> Provided records:
******

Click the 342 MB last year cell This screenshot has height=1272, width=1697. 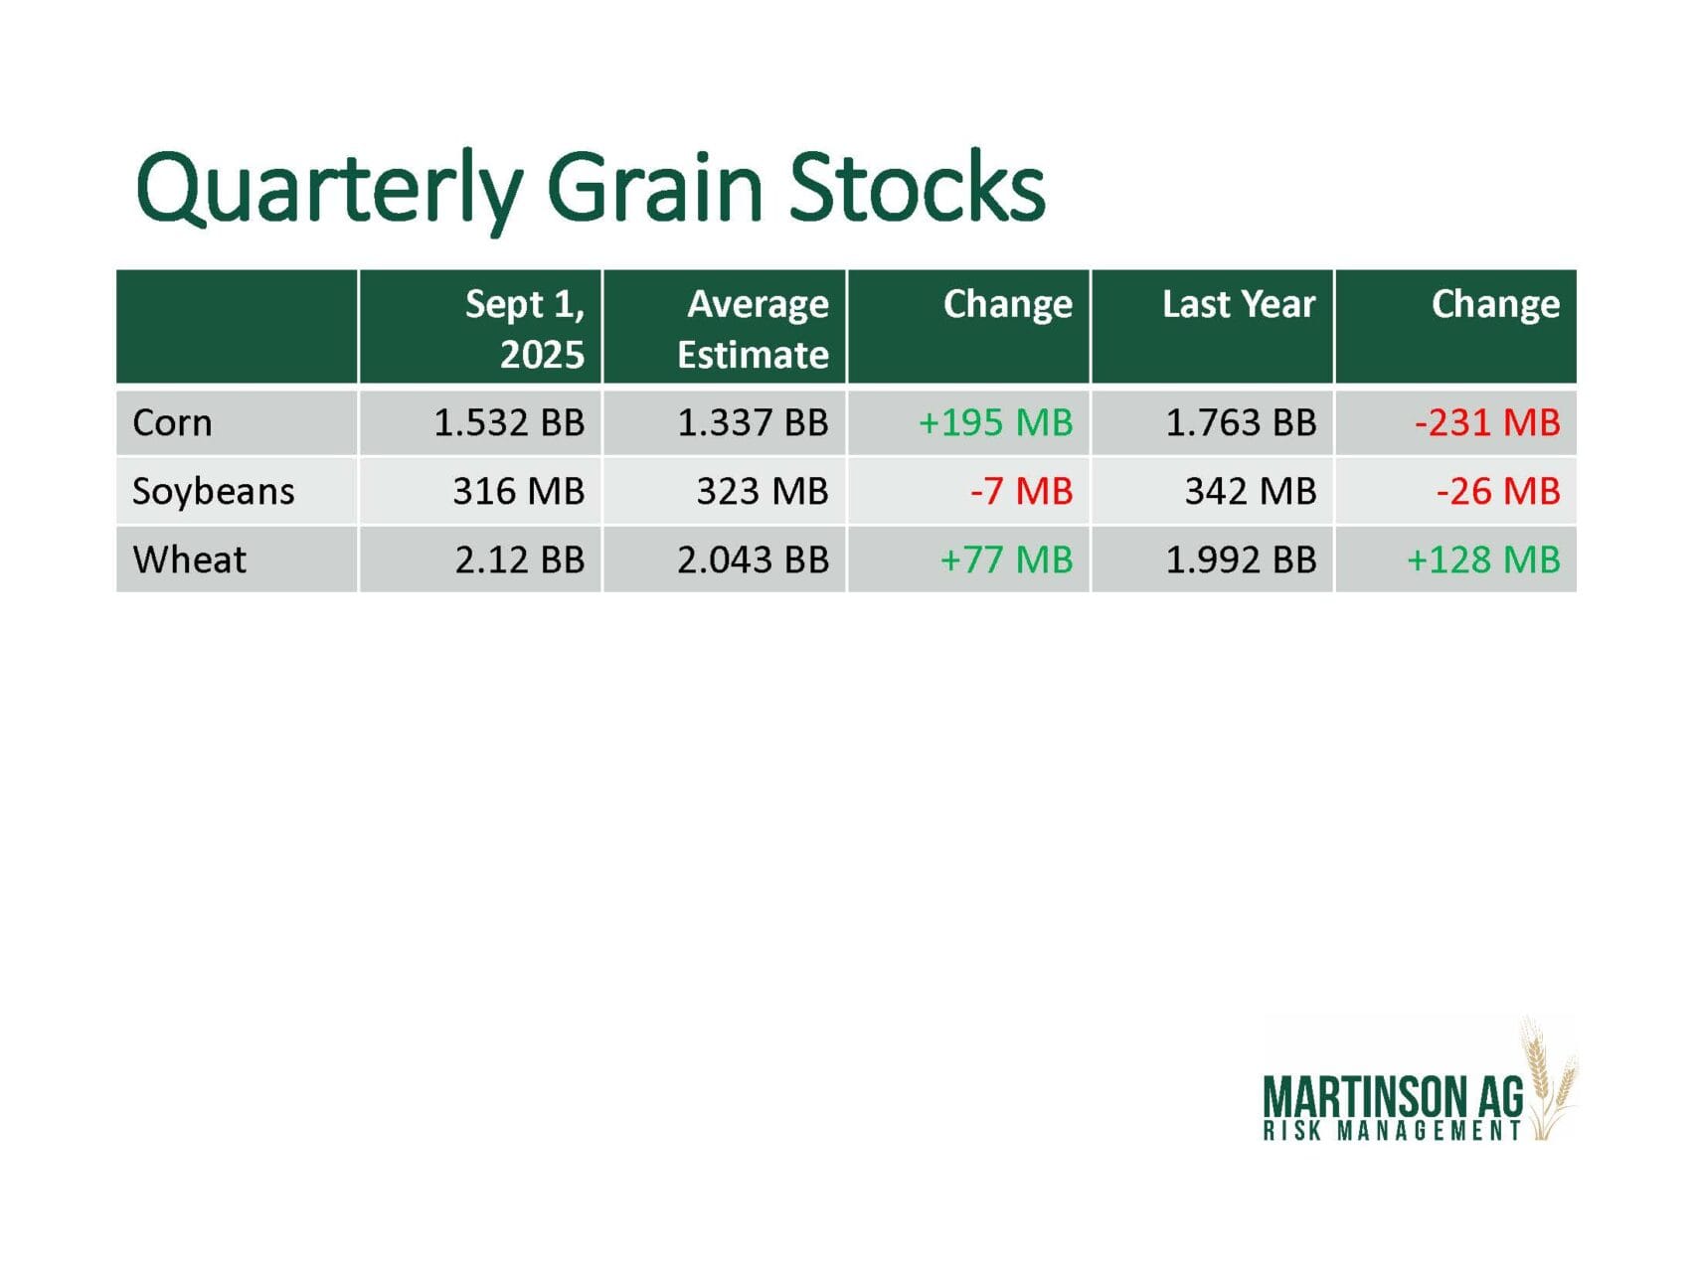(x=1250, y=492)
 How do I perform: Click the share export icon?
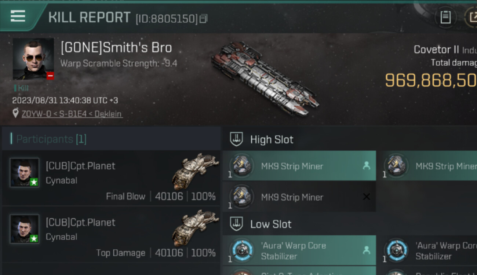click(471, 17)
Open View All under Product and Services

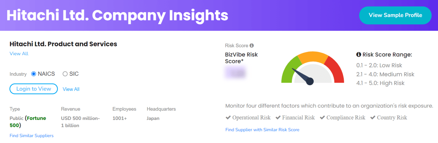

******

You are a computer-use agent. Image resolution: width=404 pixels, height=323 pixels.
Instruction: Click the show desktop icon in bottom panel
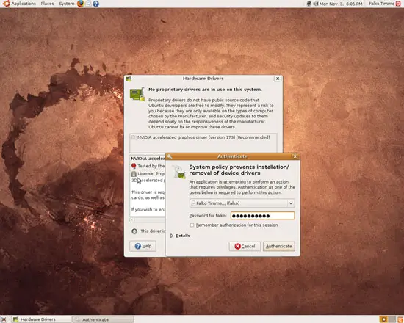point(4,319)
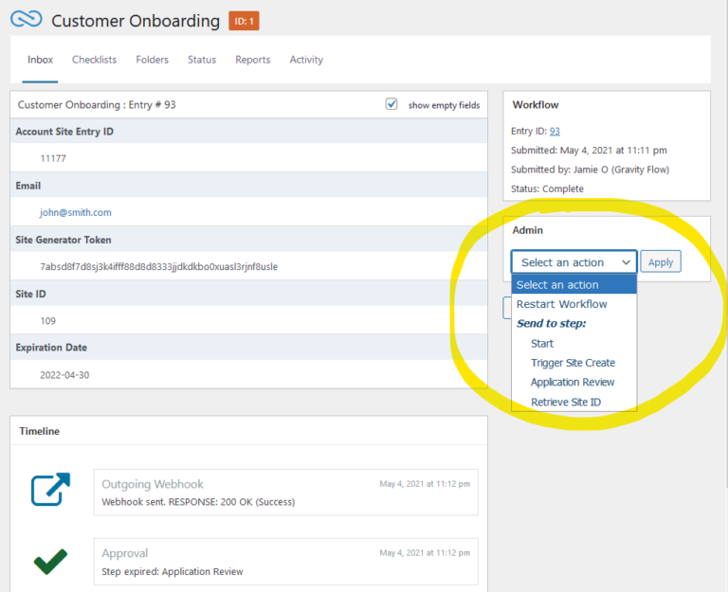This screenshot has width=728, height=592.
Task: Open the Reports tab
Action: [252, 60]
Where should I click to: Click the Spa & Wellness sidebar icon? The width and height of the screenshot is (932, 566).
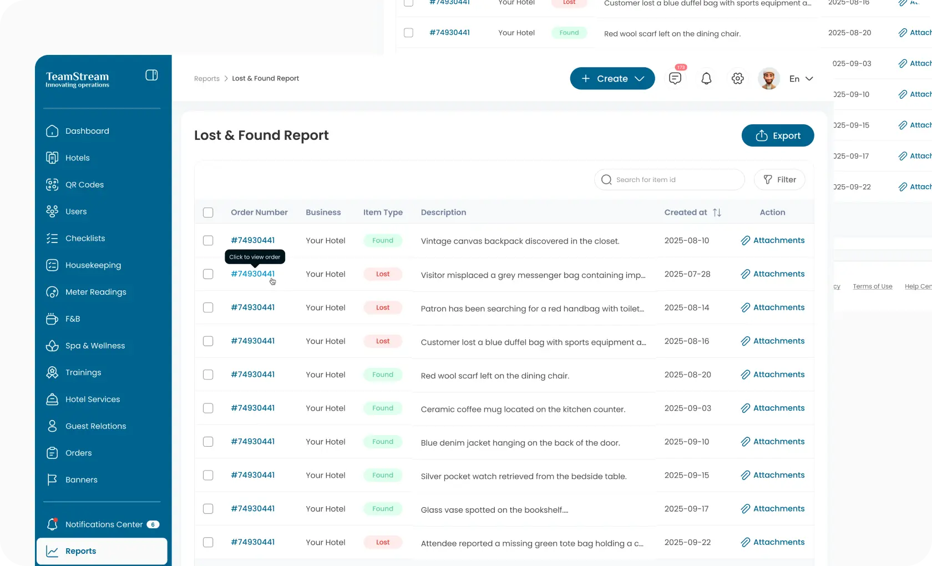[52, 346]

******

Using the data above, which lines fall from the one with "How do I perform: Click" through the one with "Open View All under Product and Services"? Repeat them exactly, ends included, minus any pictures.

 How do I perform: Click the share export icon?
click(471, 17)
Open View All under Product and Services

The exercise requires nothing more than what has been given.